Data entries:
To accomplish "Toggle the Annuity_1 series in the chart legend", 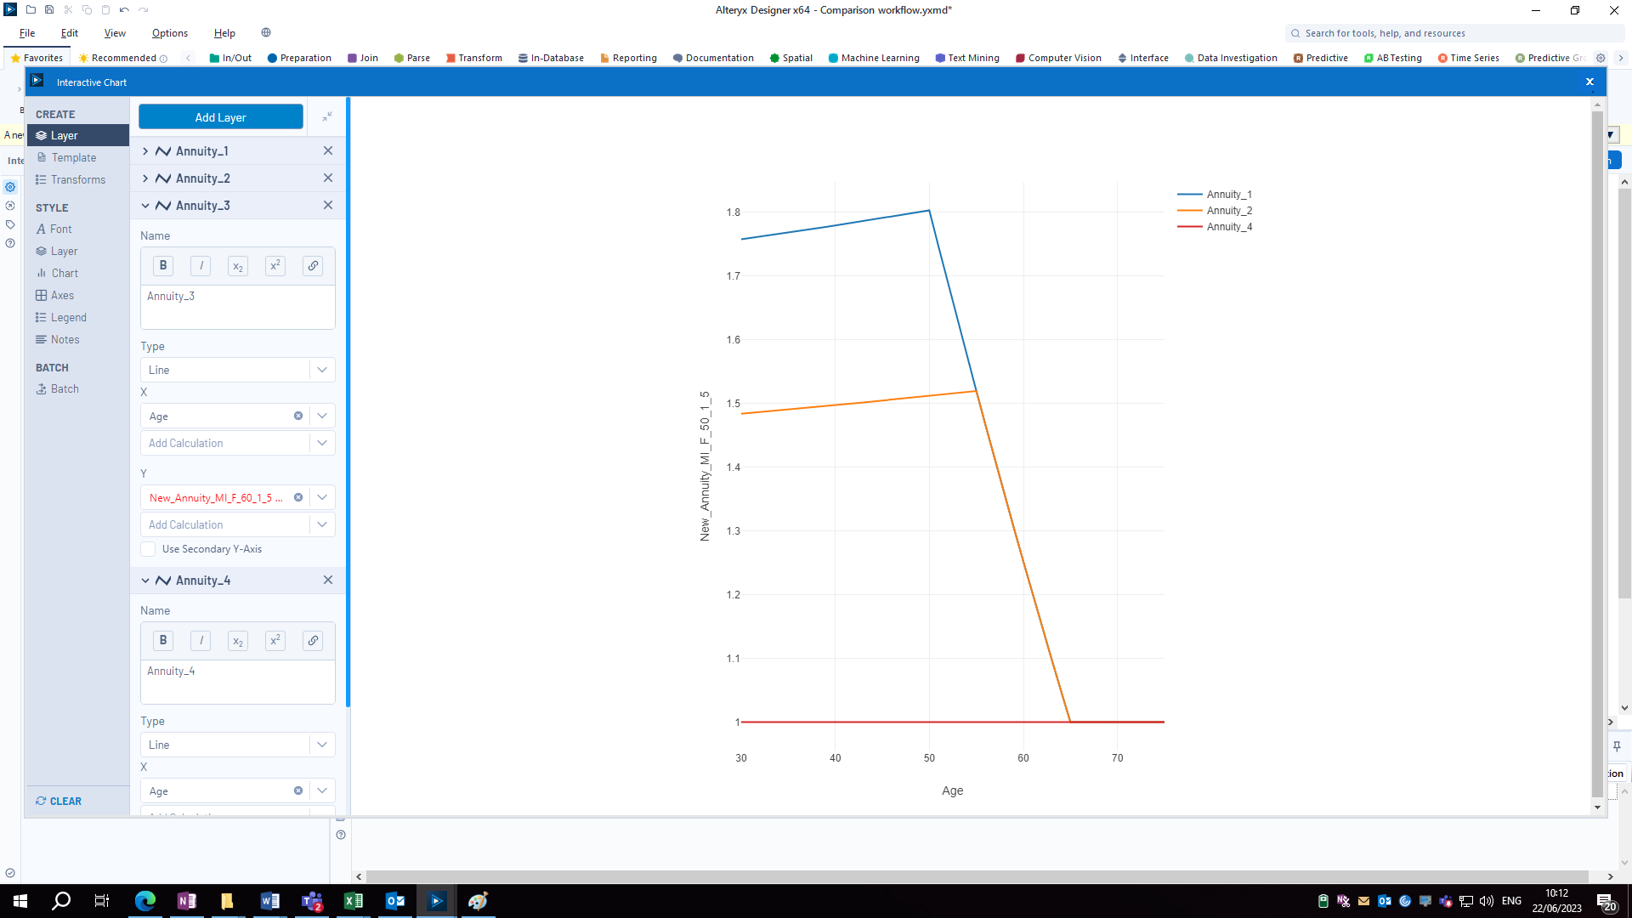I will point(1228,194).
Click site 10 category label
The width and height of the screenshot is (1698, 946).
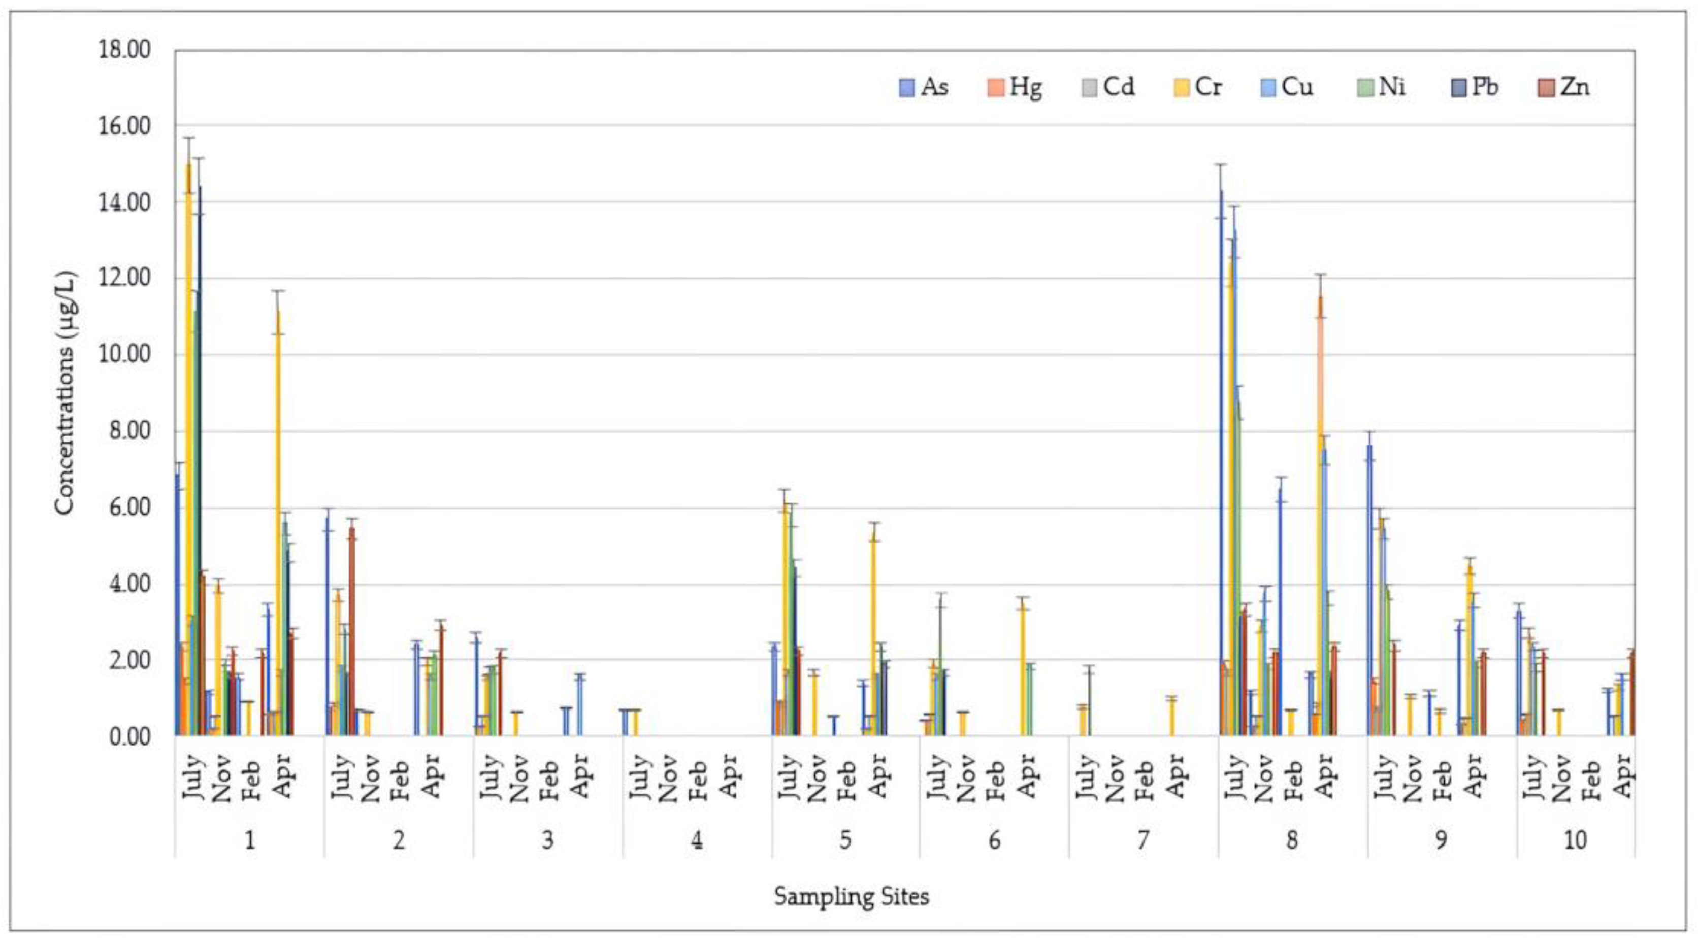1575,840
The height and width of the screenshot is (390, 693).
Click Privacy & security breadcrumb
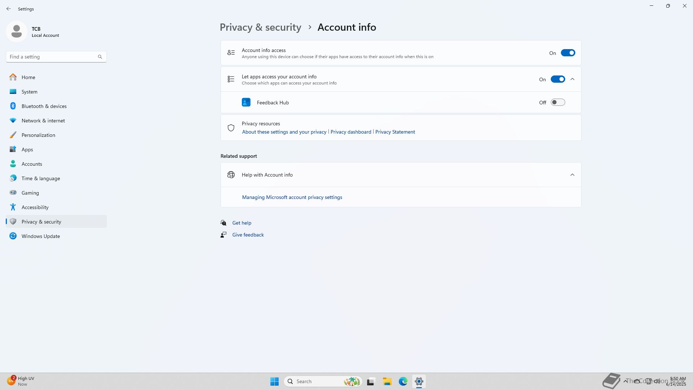click(260, 27)
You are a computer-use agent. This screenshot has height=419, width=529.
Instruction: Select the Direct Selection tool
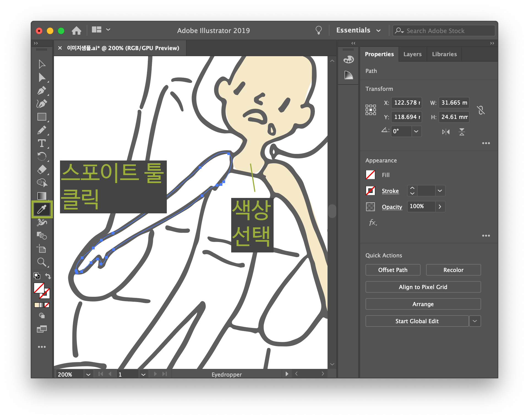click(x=42, y=78)
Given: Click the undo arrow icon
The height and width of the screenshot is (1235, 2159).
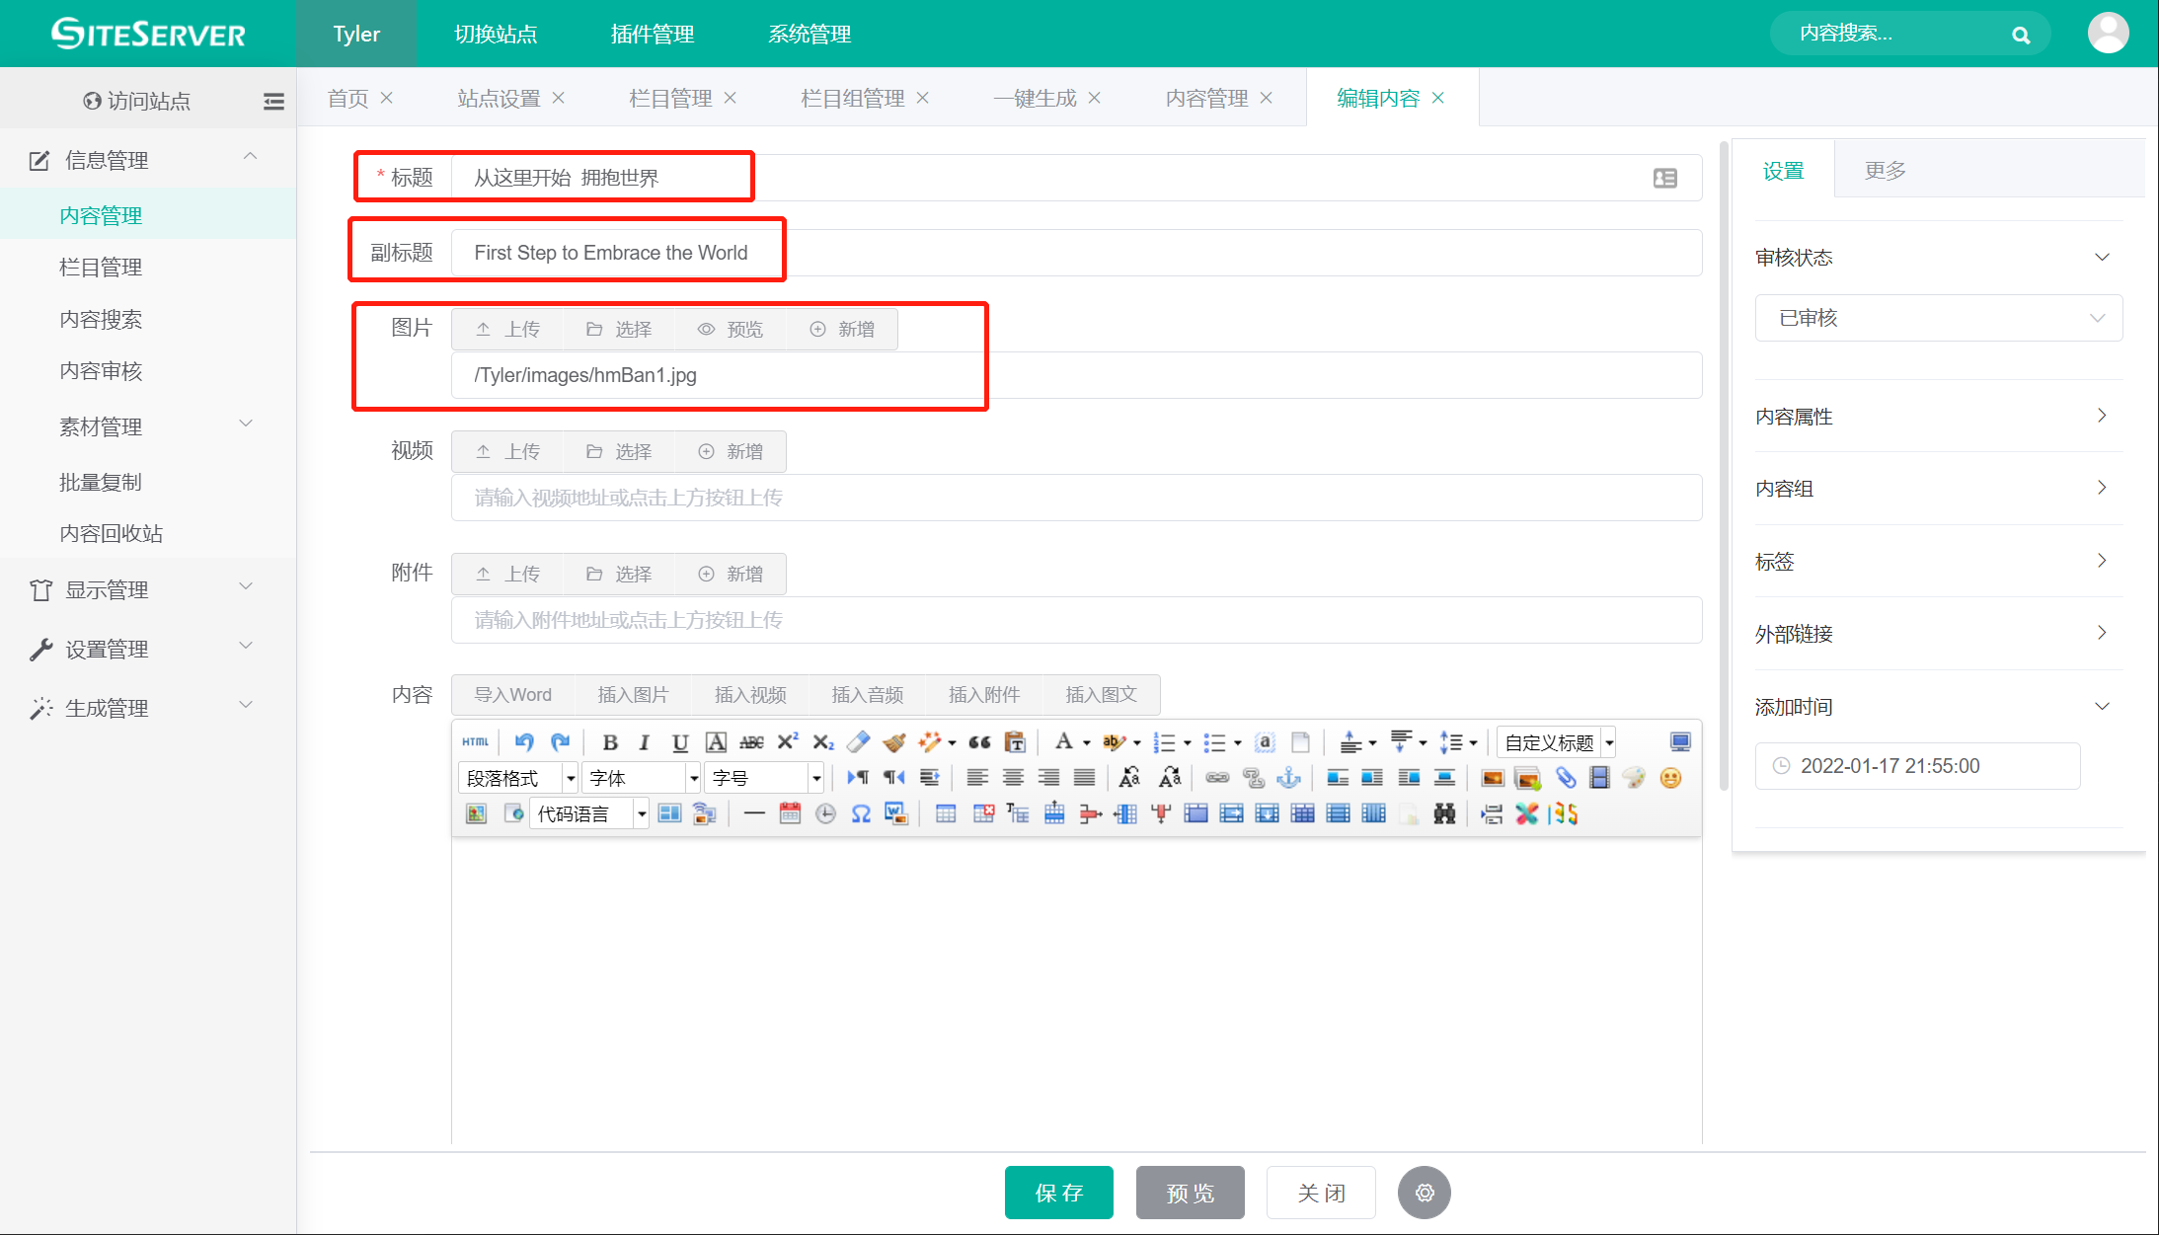Looking at the screenshot, I should click(x=524, y=742).
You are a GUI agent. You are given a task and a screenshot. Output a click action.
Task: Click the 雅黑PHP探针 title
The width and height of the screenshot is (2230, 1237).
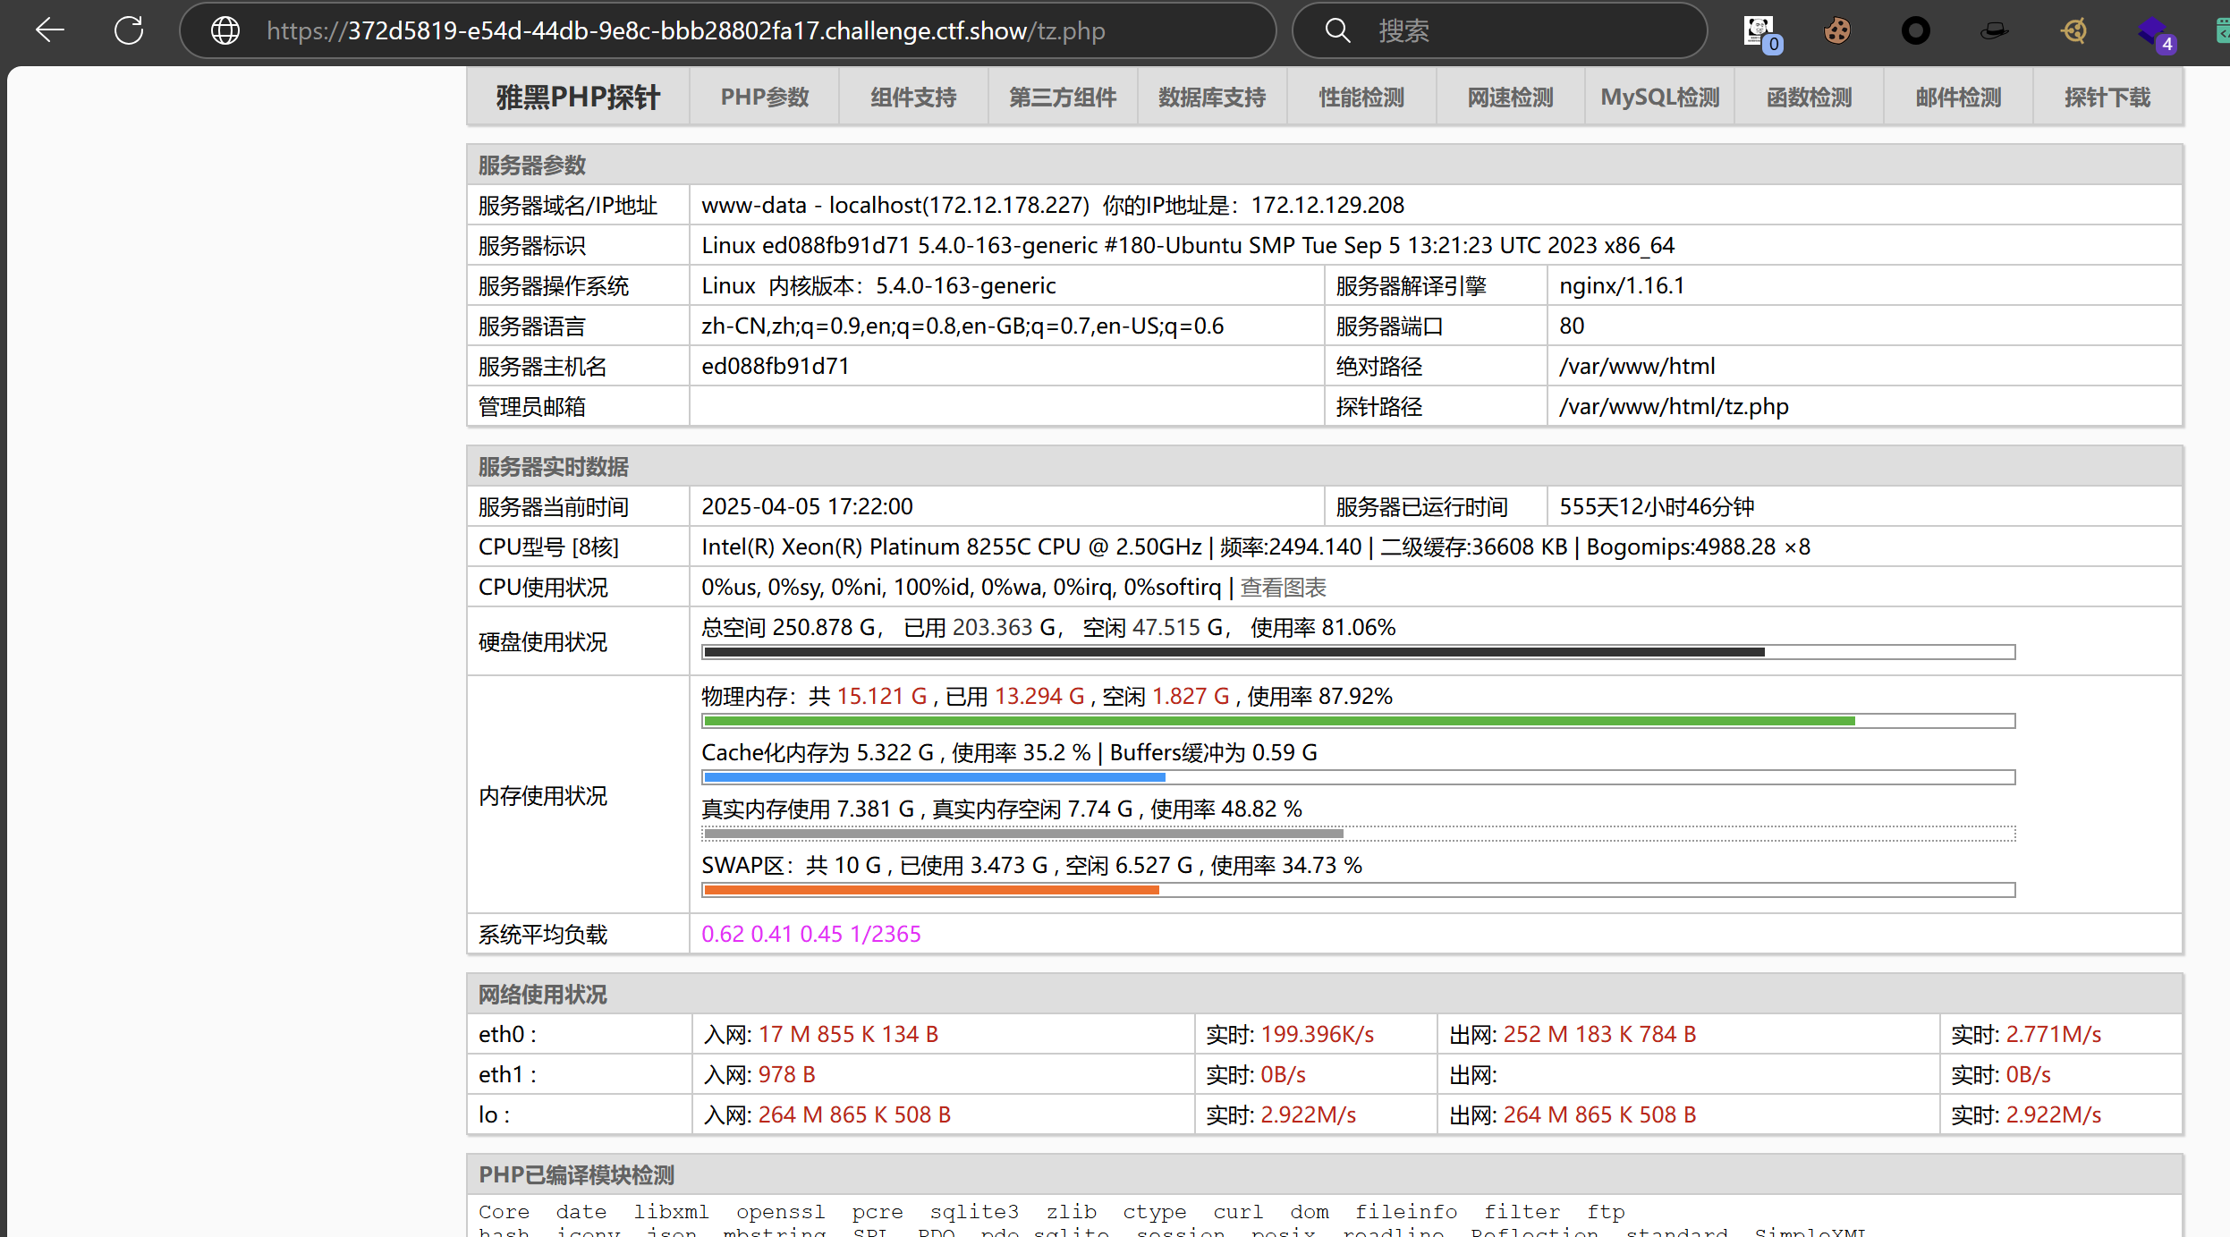point(578,97)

_WORK ORDER_
The lines to copy begin with the one containing "You are a GUI" and end with the last line of the entries above; copy them exactly, minus the pictures.

_TASK SOLUTION_
You are a GUI agent. You are given a task and a screenshot. Output a click action.
Task: Click the 雅黑PHP探针 title
The width and height of the screenshot is (2230, 1237).
point(578,97)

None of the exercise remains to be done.